Here’s an example of an entry from the log for this site:
xx.xx.178.144 - - [02/Nov/2022:05:15:37 +0000] "GET /2022/11/01/twitter-exports/ HTTP/1.1" 200 2407 "https://www.google.com/" "Mozilla/5.0 (Windows NT 6.3; Win64; x64) AppleWebKit/537.36 (KHTML, like Gecko) Chrome/80.0.3987.132 Safari/537.36"
(I’ve masked part of the IP address for the sake of the anonymous visitor’s privacy)
If you look at that log entry, you might be able to deduce that there’s an IP address, a date, a URL and HTTP request method. After that, it gets a little harder to decode if you’re unfamiliar with these types of files.
Based on only this information, it’s possible to aggregate visitors by date, popular pages, common browsers, and geographic location of visitors.
Which is exactly what AWStats does.
AWStats is one of those old-school open source projects that feels like it has been around forever and continues to fulfill its promise exquisitely, which is absolutely true. The first version was released in 2000, and has been a staple of most Linux-based managed hosting services since.
What I really love about AWStats is that it’s pretty easy to set up and the analysis it produces is really useful. It isn’t the most beautiful by today’s design standards, but it’s information-dense, with enough visual treatment to make it easy to use.

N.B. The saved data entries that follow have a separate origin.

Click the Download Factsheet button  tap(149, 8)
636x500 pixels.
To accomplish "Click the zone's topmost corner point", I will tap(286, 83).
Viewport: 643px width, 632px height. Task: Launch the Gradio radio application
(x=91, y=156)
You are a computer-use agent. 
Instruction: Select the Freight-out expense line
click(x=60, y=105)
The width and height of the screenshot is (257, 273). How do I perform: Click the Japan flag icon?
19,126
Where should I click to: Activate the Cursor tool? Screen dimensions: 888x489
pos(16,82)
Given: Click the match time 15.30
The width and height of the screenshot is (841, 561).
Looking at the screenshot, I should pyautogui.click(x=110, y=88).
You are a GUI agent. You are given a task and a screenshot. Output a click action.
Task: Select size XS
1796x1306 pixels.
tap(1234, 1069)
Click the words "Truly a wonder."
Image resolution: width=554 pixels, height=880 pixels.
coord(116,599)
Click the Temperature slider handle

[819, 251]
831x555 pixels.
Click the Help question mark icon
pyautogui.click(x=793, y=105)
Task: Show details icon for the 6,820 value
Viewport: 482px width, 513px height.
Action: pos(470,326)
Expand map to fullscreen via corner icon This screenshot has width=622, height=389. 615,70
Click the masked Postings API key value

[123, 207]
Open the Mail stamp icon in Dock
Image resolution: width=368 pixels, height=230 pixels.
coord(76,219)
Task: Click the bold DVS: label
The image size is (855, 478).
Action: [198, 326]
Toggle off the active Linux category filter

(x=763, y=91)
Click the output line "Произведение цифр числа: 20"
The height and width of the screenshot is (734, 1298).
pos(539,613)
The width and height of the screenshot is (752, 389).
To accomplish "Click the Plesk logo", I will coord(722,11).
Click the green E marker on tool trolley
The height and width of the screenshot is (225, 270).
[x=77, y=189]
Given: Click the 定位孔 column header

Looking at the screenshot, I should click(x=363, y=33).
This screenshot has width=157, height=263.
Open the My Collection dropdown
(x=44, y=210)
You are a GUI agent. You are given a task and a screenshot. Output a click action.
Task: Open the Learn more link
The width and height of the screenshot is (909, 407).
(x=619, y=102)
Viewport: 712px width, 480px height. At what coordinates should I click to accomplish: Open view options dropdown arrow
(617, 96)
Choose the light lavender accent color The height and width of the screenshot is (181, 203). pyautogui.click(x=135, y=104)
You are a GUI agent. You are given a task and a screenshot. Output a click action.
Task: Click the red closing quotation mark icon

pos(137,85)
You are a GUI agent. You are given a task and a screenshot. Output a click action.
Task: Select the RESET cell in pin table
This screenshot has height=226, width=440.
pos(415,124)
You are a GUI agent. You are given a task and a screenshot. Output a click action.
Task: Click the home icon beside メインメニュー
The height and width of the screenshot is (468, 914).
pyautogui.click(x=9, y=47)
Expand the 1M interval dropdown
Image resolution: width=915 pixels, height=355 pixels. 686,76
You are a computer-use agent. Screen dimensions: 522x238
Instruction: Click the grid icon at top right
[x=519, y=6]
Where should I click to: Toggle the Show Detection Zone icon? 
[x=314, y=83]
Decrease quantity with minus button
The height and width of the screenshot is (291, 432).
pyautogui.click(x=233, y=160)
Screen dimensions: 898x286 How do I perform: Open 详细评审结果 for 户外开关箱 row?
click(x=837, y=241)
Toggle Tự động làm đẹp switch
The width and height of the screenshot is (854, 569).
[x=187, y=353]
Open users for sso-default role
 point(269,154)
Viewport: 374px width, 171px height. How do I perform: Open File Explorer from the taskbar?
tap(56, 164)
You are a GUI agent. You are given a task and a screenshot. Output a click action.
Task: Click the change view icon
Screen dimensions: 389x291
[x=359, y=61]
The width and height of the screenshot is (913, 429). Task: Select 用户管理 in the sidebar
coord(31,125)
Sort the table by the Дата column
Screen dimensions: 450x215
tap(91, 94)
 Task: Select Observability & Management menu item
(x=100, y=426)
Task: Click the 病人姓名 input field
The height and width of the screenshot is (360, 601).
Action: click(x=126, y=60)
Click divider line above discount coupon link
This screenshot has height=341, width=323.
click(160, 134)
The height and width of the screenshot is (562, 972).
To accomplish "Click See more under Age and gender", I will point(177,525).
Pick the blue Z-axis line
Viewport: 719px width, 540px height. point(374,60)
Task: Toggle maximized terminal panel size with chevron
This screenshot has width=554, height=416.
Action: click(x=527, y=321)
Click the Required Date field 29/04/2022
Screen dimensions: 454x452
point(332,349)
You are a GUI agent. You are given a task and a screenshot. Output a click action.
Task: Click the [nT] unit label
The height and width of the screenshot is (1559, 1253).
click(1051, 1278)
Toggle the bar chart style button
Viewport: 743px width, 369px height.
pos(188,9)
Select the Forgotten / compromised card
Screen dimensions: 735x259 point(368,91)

Surprisingly, I’ve never set it up by hand before; AWStats has always just been a link in a cPanel on a virtual host I was using. However, I host my websites on a DigitalOcean (referral link) Droplet running Ubuntu these days, so it’s a little more hands-on.
Depending on your operating system and package manager, these instructions may differ slightly for you. Here are a few details about my setup:
- Ubuntu 18.04 LTS
- Nginx 1.14
First, you’ll need to install awstats and a few supporting libraries:
$ sudo apt install awstats libgeo-ip-perl libgeo-ipfree-perl
AWStats is written in Perl and uses a few additional modules to perform IP-related lookups. Some how-tos online mention additional steps for installing those Perl modules, but they’re available in Ubuntu through
apt, so that one-liner should be all you need.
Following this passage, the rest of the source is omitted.